The book is organized into four symmetrical, or rather parallel chapters -- "Americans in Cumberland Sound," "Inuit in the United States," "Americans and Inuit in the High Arctic," and "Inuit in Cumberland Sound." In the first, Routledge sets some of the experiences of early whalers against the Inuit cycles of the five seasons, from Aujaq (summer) to Upingaaq (spring). The device of using the Inuit seasons as the setting for the whalers' tales perfectly frames the double sense of these men and their unfamiliarity with all that was so deeply familiar to the Inuit. In one case, a small group of whalers who went AWOL from their ship -- something that happened more often than I'd realized -- becomes a cautionary tale as, even with some assistance from Inuit, they manage to have a pretty rough time of it, and surely those of them who lived, lived to regret their choice.

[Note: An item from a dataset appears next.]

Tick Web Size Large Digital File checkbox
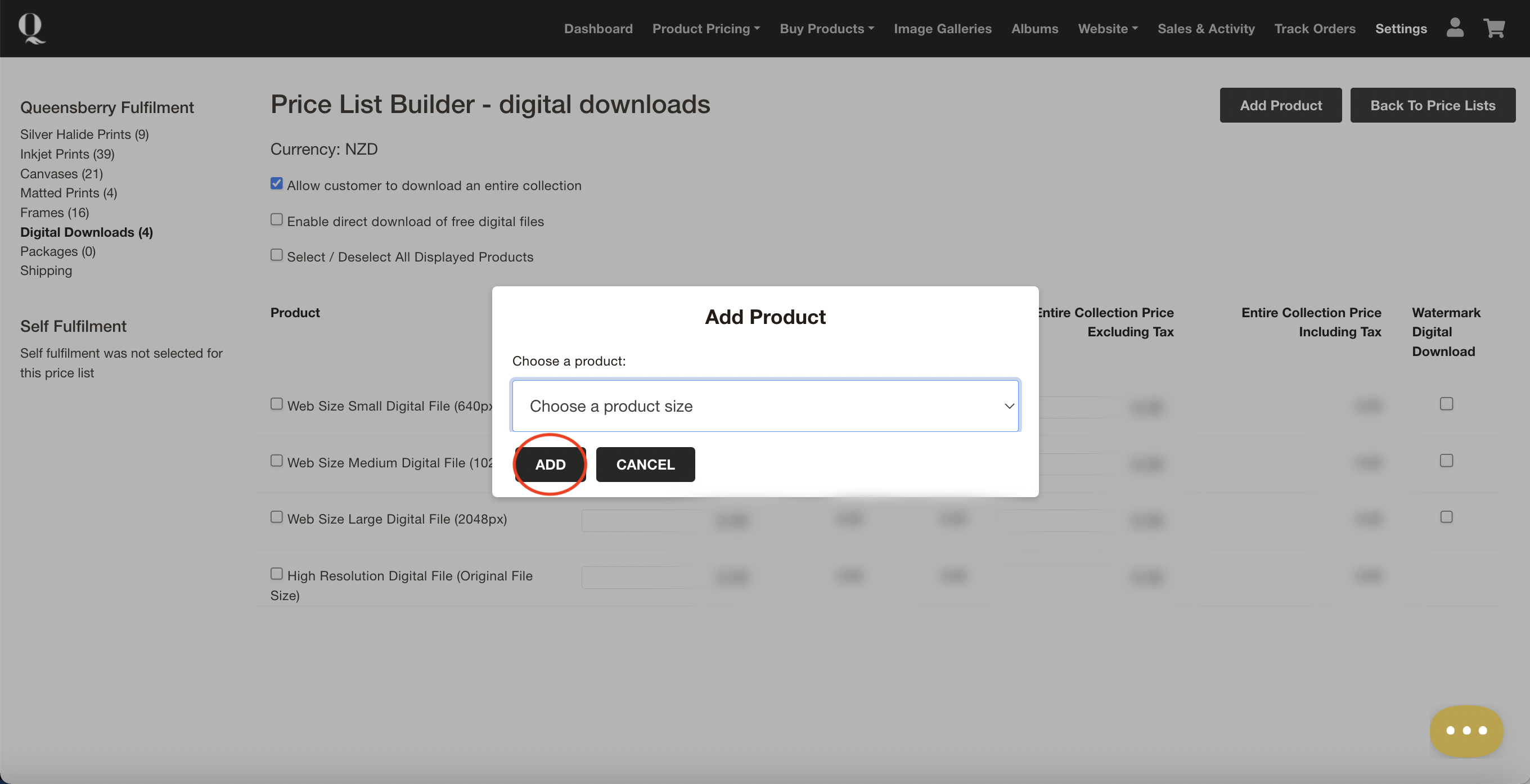 [276, 517]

In the next chapter, the key figures are Ebierbing and Tookoolito, known to the whalers (and to Hall) as "Joe" and "Hannah." This is the most detailed and accurate account yet published of their time with Hall, and Routledge lays out all the complexities of their often-uneasy alliance with Hall and the Budingtons. She quite rightly points to the issue of the Qallunaat authoritarianism -- and expectation of obedience -- and its unfortunate intersection with the Inuit cultural tradition of avoiding confrontation. She illustrates this chapter with the posed photographs of the family taken in Groton, as well as with some of Hannah's drawings from the Hall papers. And she's right about the uneasy effects of authority -- you can feel it almost viscerally in a letter by Joe also in those papers (but not quoted in the book) -- although his command of English was less fluent than Hannah's, the sense he had of being bullied by the white man's loud demands comes through clearly:
2 years I stay Houdsons Bay try go King William Land then I give it up, meet 3 men from their tell me give it up make me afraid. Mr. Hall tease me all time make me go their never give it up. Next time I go like a soldier every body go so every body carry gun. 

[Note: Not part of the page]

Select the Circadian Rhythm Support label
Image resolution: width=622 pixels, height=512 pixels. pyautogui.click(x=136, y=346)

The third chapter, the only one to depart from the Cumberland Sound region, deals mainly with the Greely expedition, mixing accounts of the alienation felt by the Inuit who accompanied them with Greely's men's own sad decline into starvation and cannibalism. It's perhaps the least of the chapters, but still quite strong -- and it's good to see a full account of the qivittoq, the lone and ghostly soul whose frightful isolation provides the cautionary opposite to the overall spirit of community and sharing intrinsic to Inuit life. The final chapter, happily, returns to the shores of Cumberland sound, offering some striking accounts from the time of first contact to the present, and entirely from the Inuit point of view.

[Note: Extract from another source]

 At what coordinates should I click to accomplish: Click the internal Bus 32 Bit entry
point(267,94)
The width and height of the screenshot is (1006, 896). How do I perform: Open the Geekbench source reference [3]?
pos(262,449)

It's wonderful to see that the author is donating the proceeds of the book to the Elders' Room at the Angmarik Center in Pangnirtung. When I visited the center last summer as historian to a group of expedition ship passengers, one of them asked "What do the Elders do in the Elders' room?" Our guide laughed, answering that they just talked, told stories, or sometimes played cards. This book, woven of their stories, ought to help support these basic pleasures for some time to come.